In accordance with the well-accepted 3R strategy (the effort to “replace, reduce, refine” the use of animal models in research²), we have devised a series of human in vitro models which will avoid species translatability issues. These models are composed of human primary cells, cultured in two- or three-dimensions, which can be exposed to individual smoke constituents and fractions (eg, 2D cultures such as normal human bronchial epithelial cells or human endothelial cells) or to whole aerosols from Reduced-Risk Products (RRPs) or cigarette smoke (eg, 3D cultures).

By using systems toxicological risk assessment approaches, combining computable biological network models and gene expression changes, the molecular alterations triggered after different exposure conditions are analyzed and integrated with other biological endpoints.
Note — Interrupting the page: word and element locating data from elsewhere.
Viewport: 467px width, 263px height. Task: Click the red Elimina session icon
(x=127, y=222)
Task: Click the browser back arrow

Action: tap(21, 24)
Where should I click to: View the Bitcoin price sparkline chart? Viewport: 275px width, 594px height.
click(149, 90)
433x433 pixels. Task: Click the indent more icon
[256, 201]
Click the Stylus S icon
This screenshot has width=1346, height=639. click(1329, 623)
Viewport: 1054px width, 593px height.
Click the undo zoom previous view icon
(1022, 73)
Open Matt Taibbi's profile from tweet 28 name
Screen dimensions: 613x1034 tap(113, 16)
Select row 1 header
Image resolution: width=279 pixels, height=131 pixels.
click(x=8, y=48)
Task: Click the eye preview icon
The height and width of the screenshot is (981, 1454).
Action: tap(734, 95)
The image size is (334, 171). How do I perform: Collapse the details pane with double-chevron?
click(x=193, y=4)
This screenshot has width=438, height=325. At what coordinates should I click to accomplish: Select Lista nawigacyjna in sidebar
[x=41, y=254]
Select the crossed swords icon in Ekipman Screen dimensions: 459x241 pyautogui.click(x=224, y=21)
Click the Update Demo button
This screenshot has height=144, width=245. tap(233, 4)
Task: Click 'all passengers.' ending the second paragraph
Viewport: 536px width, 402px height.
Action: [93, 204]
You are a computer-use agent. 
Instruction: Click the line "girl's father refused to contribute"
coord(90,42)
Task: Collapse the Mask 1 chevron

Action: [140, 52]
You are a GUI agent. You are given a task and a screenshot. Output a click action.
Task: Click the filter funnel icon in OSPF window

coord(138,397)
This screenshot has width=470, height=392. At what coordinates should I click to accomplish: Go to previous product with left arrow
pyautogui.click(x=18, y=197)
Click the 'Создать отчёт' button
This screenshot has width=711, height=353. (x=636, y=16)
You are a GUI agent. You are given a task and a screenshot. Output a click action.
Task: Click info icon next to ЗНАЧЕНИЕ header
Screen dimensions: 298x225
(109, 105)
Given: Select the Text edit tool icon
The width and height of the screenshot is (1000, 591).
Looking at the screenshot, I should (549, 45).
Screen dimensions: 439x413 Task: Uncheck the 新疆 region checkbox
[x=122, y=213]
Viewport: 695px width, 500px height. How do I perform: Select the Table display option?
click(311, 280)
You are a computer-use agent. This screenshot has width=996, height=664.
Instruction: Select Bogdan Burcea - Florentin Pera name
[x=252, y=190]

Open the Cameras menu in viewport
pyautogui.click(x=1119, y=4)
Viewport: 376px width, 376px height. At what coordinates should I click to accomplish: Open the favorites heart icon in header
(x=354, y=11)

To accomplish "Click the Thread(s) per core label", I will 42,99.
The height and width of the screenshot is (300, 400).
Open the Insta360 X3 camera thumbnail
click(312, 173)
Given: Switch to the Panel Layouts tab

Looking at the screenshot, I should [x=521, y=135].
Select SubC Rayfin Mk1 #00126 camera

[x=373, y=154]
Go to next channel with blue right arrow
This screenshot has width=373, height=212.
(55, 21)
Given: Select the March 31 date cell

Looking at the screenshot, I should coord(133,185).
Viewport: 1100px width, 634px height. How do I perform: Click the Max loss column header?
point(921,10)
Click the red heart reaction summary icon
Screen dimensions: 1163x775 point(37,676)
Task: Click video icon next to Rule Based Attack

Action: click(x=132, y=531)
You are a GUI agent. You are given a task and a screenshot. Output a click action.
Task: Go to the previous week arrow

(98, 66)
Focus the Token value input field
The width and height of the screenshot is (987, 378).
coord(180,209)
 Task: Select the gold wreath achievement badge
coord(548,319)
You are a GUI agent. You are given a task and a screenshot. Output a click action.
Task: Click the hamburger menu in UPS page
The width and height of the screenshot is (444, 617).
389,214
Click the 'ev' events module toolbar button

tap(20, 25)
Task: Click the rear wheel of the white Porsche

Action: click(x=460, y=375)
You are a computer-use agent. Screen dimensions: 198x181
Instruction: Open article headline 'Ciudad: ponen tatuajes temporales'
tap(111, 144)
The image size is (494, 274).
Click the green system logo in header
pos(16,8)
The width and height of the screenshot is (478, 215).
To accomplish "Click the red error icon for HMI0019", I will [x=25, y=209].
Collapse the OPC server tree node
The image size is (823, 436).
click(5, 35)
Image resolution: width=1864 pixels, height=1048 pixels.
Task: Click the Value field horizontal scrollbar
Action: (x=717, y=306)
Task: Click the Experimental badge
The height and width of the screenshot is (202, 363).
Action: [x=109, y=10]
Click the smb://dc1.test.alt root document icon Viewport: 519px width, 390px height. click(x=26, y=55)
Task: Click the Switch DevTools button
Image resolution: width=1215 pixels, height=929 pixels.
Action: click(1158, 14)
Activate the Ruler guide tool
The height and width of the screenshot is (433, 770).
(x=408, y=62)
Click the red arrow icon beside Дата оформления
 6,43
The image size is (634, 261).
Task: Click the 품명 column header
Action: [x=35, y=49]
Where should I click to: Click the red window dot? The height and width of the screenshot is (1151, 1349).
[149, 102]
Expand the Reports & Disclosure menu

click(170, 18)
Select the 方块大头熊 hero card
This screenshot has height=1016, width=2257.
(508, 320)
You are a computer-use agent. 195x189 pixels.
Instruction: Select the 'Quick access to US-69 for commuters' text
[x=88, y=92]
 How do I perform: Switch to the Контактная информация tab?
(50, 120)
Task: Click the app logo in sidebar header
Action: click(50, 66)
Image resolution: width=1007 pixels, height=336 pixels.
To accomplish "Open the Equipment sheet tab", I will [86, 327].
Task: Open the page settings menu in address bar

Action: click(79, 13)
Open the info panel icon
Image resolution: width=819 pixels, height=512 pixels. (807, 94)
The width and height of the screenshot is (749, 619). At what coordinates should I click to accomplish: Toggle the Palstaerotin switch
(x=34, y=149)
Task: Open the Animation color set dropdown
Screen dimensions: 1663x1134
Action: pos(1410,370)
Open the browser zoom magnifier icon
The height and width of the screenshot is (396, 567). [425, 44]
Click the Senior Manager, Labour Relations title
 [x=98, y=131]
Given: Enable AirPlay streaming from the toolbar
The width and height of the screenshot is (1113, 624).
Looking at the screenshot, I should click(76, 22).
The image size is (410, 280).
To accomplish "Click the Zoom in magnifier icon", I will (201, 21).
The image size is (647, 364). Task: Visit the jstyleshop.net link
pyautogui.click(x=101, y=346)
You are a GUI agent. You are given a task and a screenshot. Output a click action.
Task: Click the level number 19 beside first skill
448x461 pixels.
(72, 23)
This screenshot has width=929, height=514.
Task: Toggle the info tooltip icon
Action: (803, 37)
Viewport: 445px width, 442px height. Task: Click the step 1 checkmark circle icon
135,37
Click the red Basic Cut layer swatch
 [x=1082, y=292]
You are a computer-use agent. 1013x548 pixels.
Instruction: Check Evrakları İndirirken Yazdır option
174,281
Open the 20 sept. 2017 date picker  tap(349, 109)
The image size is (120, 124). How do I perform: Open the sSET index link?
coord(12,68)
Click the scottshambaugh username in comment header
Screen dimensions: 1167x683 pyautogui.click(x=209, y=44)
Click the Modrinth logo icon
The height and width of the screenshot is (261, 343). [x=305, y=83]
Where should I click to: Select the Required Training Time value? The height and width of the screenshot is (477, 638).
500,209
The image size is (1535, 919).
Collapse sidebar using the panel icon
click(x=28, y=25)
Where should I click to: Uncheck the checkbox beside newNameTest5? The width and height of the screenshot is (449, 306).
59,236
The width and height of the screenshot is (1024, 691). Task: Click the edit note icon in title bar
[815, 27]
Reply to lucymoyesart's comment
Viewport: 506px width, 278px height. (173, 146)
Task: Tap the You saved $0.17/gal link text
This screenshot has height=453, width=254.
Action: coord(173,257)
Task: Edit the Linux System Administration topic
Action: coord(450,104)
The measured biological alterations are also quantified, allowing the direct comparison of the impact triggered by exposure to cigarette smoke or RRP aerosols, thus providing evidence on the potential risk reduction.

Human 2D models and High Content Screening

High Content Screening (HCS) is an automated technology used to carry out functional / biological assays in a rapid, robust and cost-effective manner. The technology is based on the integration of three elements:

A state-of the art fluorescence microscope that allows the visualisation of cells and cellular structures.

A high-throughput image acquisition system that allows the automatic acquisition of hundreds of microscope images in a rapid and reproducible manner.

A software tool that enables the analysis and quantification of the biological signals in each one of the acquired images.

Using a combination of antibodies (capable of identifying specific components in the cell) and fluorescent dyes, the HCS technology can detect changes in target intensity, localisation and cellular morphology in live or fixed cell³.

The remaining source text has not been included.